West Lakes Classic

Tournament information
- Established: 1975
- Tour: PGA Tour of Australasia
- Format: Stroke play
- Final year: 1982

Final champion
- Ian Stanley

= West Lakes Classic =

The West Lakes Classic was a golf tournament held in the Adelaide area of South Australia from 1975 to 1982.

== History ==
The event was historically sponsored by the Commercial Bank of Australia. In 1982 it was merged into a new bank called Westpac and the event was called the Westpac Classic in its final year. Prize money was A$20,000 in 1975, A$35,000 in 1976, A$50,000 in 1977, A$60,000 in 1978, A$65,000 in 1979, A$75,000 in 1980, A$80,000 in 1981 and A$100,000 in 1982.

The event is perhaps best known as the site of Greg Norman's first professional victory. Norman still regards this as his most important win.

==Winners==

| Year | Winner | Country | Venue | Score | To par | Margin of victory | Runner(s)-up | Winner's share (A$) | Ref |
Westpac Classic
| 1982 | Ian Stanley | Australia | Royal Adelaide | 285 | −7 | 3 strokes | AUS Stewart Ginn | 18,000 |  |
CBA West Lakes Classic
| 1981 | Eamonn Darcy | Ireland | Royal Adelaide | 285 | −7 | Playoff^{1} | SCO Sam Torrance | 14,400 |  |
| 1980 | Bob Shaw | Australia | The Grange | 285 | −3 | 2 strokes | AUS Ted Ball | 15,000 |  |
| 1979 | David Graham | Australia | The Grange | 285 | −3 | 2 strokes | AUS Bob Shearer USA Gary Vanier | 13,000 |  |
| 1978 | Wayne Grady | Australia | The Grange | 280 | −4 | 2 strokes | AUS Bob Shearer | 12,000 |  |
| 1977 | Bob Shearer (2) | Australia | The Grange | 271 | −13 | 6 strokes | AUS David Good | 10,000 |  |
West Lakes Classic
| 1976 | Greg Norman | Australia | The Grange | 271 | −13 | 5 strokes | AUS David Graham AUS Graham Marsh | 7,000 |  |
| 1975 | Bob Shearer | Australia | The Grange | 282 | −2 | Playoff^{2} | AUS Mike Cahill | 4,000 |  |

^{1} In 1981, Darcy won at the first extra hole.

^{2} In 1975, Shearer won at the third extra hole.

▶ [Supplied information]:
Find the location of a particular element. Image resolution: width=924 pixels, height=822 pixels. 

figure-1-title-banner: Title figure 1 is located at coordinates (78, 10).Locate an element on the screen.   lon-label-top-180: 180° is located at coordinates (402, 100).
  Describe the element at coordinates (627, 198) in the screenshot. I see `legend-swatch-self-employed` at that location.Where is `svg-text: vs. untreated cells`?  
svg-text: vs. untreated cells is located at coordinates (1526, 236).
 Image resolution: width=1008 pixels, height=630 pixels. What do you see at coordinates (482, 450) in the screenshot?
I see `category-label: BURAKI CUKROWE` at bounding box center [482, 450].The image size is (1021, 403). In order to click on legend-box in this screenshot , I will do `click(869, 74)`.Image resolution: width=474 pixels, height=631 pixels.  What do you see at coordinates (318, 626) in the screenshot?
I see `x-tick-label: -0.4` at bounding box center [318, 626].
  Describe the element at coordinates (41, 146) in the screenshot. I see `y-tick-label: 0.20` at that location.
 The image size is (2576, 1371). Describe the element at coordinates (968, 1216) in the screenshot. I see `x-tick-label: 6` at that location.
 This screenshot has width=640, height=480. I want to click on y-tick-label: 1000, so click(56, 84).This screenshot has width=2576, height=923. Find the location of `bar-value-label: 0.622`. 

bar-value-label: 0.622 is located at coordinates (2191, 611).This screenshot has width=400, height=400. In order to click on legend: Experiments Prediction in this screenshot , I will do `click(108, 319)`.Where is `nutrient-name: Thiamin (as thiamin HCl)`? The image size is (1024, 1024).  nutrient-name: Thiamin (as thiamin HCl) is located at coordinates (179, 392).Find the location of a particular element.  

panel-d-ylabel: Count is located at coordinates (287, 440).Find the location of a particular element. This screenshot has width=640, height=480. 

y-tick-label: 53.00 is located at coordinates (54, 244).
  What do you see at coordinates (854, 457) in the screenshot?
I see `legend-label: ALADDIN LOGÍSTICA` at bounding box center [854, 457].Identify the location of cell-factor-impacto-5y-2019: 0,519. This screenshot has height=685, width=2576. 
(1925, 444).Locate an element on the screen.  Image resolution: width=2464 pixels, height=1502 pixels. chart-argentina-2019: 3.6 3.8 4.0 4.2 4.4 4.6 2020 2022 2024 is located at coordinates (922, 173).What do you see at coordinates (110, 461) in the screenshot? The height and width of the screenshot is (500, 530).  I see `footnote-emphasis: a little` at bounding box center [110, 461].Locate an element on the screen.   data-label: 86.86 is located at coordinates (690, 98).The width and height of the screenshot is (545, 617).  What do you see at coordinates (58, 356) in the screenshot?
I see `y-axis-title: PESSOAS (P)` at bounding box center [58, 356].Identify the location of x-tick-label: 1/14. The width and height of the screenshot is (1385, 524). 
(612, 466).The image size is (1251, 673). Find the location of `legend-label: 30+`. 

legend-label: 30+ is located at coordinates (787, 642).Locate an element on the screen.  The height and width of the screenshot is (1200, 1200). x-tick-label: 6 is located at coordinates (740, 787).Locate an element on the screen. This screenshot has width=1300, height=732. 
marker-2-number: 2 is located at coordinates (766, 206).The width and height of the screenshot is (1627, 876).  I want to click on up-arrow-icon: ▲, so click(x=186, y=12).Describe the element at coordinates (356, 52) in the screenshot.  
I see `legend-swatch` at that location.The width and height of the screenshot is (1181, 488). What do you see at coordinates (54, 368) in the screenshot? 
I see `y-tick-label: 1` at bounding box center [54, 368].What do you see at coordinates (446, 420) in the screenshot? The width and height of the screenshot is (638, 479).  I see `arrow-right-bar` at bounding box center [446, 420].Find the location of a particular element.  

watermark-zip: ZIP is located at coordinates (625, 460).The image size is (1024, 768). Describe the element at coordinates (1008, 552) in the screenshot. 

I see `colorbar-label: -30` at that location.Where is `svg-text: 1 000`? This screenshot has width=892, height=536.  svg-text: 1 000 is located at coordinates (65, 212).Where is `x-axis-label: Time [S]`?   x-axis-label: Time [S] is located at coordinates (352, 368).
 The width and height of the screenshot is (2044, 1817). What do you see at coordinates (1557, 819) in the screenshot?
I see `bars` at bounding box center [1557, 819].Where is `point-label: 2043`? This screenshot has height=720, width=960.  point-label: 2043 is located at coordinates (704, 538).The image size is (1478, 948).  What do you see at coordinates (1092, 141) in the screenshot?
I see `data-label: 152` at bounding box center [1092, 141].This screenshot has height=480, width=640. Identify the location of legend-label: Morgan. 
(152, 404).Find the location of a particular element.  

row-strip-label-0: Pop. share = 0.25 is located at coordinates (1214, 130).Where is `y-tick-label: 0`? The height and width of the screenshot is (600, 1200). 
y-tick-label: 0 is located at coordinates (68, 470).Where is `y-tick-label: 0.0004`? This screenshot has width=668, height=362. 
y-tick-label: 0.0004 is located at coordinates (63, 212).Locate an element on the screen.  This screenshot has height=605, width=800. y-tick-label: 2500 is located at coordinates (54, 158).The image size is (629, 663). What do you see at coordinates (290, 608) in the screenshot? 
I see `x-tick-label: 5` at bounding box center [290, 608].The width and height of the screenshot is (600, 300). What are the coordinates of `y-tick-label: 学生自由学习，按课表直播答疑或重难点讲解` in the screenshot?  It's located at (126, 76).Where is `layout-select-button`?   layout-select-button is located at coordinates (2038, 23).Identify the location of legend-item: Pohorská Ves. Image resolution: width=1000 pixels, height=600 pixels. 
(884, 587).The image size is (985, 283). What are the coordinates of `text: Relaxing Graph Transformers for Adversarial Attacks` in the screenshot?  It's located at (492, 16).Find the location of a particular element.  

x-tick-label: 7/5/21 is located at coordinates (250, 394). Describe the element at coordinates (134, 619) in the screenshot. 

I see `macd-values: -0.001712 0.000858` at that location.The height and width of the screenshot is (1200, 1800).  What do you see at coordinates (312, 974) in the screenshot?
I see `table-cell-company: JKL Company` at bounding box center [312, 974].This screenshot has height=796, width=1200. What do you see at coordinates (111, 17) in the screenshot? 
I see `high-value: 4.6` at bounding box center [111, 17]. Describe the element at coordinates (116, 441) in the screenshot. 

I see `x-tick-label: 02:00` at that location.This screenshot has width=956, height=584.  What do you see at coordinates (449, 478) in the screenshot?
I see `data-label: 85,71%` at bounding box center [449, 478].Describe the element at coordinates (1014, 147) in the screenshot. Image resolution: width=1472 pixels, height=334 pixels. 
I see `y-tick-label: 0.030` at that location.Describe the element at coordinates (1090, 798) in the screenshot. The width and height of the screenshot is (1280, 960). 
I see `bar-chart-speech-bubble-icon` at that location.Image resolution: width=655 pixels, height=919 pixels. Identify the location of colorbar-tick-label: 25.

▶ [Parts of the exercise]:
a. Please output the part of the West Lakes Classic article that opens with the words containing "Final champion" and closes with "most important win.".
b. According to the West Lakes Classic article, which bank historically sponsored the event?
The listing is separate material and has no connection to the West Lakes Classic article.

▶ [Answers for the exercise]:
a.
Final champion
- Ian Stanley

= West Lakes Classic =

The West Lakes Classic was a golf tournament held in the Adelaide area of South Australia from 1975 to 1982.

== History ==
The event was historically sponsored by the Commercial Bank of Australia. In 1982 it was merged into a new bank called Westpac and the event was called the Westpac Classic in its final year. Prize money was A$20,000 in 1975, A$35,000 in 1976, A$50,000 in 1977, A$60,000 in 1978, A$65,000 in 1979, A$75,000 in 1980, A$80,000 in 1981 and A$100,000 in 1982.

The event is perhaps best known as the site of Greg Norman's first professional victory. Norman still regards this as his most important win.

b. The Commercial Bank of Australia